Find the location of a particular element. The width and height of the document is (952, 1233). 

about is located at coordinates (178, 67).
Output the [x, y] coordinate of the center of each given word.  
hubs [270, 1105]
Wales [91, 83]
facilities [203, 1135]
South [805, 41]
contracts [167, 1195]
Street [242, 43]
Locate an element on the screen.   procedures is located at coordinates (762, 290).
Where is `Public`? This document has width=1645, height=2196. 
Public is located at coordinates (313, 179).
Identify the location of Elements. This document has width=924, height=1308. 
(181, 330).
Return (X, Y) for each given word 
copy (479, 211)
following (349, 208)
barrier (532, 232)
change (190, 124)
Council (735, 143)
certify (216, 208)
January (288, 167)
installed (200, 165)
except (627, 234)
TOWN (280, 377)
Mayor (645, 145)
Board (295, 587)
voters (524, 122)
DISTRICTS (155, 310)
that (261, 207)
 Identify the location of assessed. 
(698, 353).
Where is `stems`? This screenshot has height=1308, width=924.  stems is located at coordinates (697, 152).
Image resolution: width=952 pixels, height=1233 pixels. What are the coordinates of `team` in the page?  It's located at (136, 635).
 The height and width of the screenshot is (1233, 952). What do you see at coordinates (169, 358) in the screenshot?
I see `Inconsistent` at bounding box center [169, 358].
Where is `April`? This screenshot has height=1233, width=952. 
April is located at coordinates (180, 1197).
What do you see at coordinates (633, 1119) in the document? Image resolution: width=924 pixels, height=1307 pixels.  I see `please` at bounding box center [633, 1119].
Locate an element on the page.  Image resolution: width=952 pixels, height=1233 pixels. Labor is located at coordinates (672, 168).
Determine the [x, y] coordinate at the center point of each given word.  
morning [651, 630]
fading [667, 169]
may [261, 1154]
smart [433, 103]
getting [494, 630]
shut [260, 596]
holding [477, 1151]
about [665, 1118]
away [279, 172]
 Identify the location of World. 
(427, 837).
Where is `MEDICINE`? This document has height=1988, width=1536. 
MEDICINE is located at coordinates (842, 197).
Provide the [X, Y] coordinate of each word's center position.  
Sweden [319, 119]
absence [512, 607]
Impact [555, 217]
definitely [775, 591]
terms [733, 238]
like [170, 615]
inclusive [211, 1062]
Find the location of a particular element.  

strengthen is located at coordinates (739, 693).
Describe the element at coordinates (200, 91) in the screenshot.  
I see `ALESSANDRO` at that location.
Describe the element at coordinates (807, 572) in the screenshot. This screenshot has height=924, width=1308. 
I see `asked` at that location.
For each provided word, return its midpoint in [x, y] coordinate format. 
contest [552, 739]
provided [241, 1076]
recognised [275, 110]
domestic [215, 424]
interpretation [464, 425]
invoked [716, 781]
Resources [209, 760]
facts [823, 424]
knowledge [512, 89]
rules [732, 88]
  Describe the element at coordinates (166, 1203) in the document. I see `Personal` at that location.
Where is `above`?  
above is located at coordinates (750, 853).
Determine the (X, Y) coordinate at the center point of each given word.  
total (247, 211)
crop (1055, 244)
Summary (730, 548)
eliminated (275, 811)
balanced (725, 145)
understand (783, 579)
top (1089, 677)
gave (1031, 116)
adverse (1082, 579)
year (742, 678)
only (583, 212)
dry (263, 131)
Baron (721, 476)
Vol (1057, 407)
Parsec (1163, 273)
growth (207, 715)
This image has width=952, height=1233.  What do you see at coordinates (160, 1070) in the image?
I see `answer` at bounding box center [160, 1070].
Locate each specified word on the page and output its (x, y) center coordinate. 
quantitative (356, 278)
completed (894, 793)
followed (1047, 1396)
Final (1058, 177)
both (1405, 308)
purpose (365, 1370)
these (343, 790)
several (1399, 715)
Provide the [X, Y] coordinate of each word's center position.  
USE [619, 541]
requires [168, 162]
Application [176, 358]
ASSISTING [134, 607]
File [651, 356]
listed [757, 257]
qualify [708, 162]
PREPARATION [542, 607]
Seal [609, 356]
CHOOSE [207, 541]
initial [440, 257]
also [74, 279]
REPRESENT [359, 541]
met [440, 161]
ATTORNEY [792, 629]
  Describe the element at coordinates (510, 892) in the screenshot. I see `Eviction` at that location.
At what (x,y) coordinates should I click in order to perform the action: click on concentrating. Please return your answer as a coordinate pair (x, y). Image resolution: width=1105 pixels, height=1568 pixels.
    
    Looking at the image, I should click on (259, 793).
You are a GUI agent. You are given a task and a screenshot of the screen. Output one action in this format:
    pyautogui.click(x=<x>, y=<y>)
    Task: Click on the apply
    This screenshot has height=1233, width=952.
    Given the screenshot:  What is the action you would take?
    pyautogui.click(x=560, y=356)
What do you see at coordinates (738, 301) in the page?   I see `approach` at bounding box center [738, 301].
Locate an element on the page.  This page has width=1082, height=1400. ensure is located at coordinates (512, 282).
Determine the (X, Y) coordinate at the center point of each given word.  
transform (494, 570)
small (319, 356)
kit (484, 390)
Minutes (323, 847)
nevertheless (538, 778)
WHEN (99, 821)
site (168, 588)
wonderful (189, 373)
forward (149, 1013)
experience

▶ _Directions_: Could you write out all of the items above, reproducing every line word for word?

▶ _Answer_:
Find the location of a particular element. The width and height of the document is (952, 1233). 

about is located at coordinates (178, 67).
Output the [x, y] coordinate of the center of each given word.  
hubs [270, 1105]
Wales [91, 83]
facilities [203, 1135]
South [805, 41]
contracts [167, 1195]
Street [242, 43]
Locate an element on the screen.   procedures is located at coordinates (762, 290).
Where is `Public`? This document has width=1645, height=2196. 
Public is located at coordinates (313, 179).
Identify the location of Elements. This document has width=924, height=1308. 
(181, 330).
Return (X, Y) for each given word 
copy (479, 211)
following (349, 208)
barrier (532, 232)
change (190, 124)
Council (735, 143)
certify (216, 208)
January (288, 167)
installed (200, 165)
except (627, 234)
TOWN (280, 377)
Mayor (645, 145)
Board (295, 587)
voters (524, 122)
DISTRICTS (155, 310)
that (261, 207)
 Identify the location of assessed. 
(698, 353).
Where is `stems`? This screenshot has height=1308, width=924.  stems is located at coordinates (697, 152).
Image resolution: width=952 pixels, height=1233 pixels. What are the coordinates of `team` in the page?  It's located at (136, 635).
 The height and width of the screenshot is (1233, 952). What do you see at coordinates (169, 358) in the screenshot?
I see `Inconsistent` at bounding box center [169, 358].
Where is `April`? This screenshot has height=1233, width=952. 
April is located at coordinates (180, 1197).
What do you see at coordinates (633, 1119) in the document? Image resolution: width=924 pixels, height=1307 pixels.  I see `please` at bounding box center [633, 1119].
Locate an element on the page.  Image resolution: width=952 pixels, height=1233 pixels. Labor is located at coordinates (672, 168).
Determine the [x, y] coordinate at the center point of each given word.  
morning [651, 630]
fading [667, 169]
may [261, 1154]
smart [433, 103]
getting [494, 630]
shut [260, 596]
holding [477, 1151]
about [665, 1118]
away [279, 172]
 Identify the location of World. 
(427, 837).
Where is `MEDICINE`? This document has height=1988, width=1536. 
MEDICINE is located at coordinates (842, 197).
Provide the [X, Y] coordinate of each word's center position.  
Sweden [319, 119]
absence [512, 607]
Impact [555, 217]
definitely [775, 591]
terms [733, 238]
like [170, 615]
inclusive [211, 1062]
Find the location of a particular element.  

strengthen is located at coordinates (739, 693).
Describe the element at coordinates (200, 91) in the screenshot.  
I see `ALESSANDRO` at that location.
Describe the element at coordinates (807, 572) in the screenshot. This screenshot has height=924, width=1308. 
I see `asked` at that location.
For each provided word, return its midpoint in [x, y] coordinate format. 
contest [552, 739]
provided [241, 1076]
recognised [275, 110]
domestic [215, 424]
interpretation [464, 425]
invoked [716, 781]
Resources [209, 760]
facts [823, 424]
knowledge [512, 89]
rules [732, 88]
  Describe the element at coordinates (166, 1203) in the document. I see `Personal` at that location.
Where is `above`?  
above is located at coordinates (750, 853).
Determine the (X, Y) coordinate at the center point of each given word.  
total (247, 211)
crop (1055, 244)
Summary (730, 548)
eliminated (275, 811)
balanced (725, 145)
understand (783, 579)
top (1089, 677)
gave (1031, 116)
adverse (1082, 579)
year (742, 678)
only (583, 212)
dry (263, 131)
Baron (721, 476)
Vol (1057, 407)
Parsec (1163, 273)
growth (207, 715)
This image has width=952, height=1233.  What do you see at coordinates (160, 1070) in the image?
I see `answer` at bounding box center [160, 1070].
Locate each specified word on the page and output its (x, y) center coordinate. 
quantitative (356, 278)
completed (894, 793)
followed (1047, 1396)
Final (1058, 177)
both (1405, 308)
purpose (365, 1370)
these (343, 790)
several (1399, 715)
Provide the [X, Y] coordinate of each word's center position.  
USE [619, 541]
requires [168, 162]
Application [176, 358]
ASSISTING [134, 607]
File [651, 356]
listed [757, 257]
qualify [708, 162]
PREPARATION [542, 607]
Seal [609, 356]
CHOOSE [207, 541]
initial [440, 257]
also [74, 279]
REPRESENT [359, 541]
met [440, 161]
ATTORNEY [792, 629]
  Describe the element at coordinates (510, 892) in the screenshot. I see `Eviction` at that location.
At what (x,y) coordinates should I click in order to perform the action: click on concentrating. Please return your answer as a coordinate pair (x, y). Image resolution: width=1105 pixels, height=1568 pixels.
    
    Looking at the image, I should click on (259, 793).
You are a GUI agent. You are given a task and a screenshot of the screen. Output one action in this format:
    pyautogui.click(x=<x>, y=<y>)
    Task: Click on the apply
    This screenshot has height=1233, width=952.
    Given the screenshot:  What is the action you would take?
    pyautogui.click(x=560, y=356)
What do you see at coordinates (738, 301) in the page?   I see `approach` at bounding box center [738, 301].
Locate an element on the page.  This page has width=1082, height=1400. ensure is located at coordinates (512, 282).
Determine the (X, Y) coordinate at the center point of each given word.  
transform (494, 570)
small (319, 356)
kit (484, 390)
Minutes (323, 847)
nevertheless (538, 778)
WHEN (99, 821)
site (168, 588)
wonderful (189, 373)
forward (149, 1013)
experience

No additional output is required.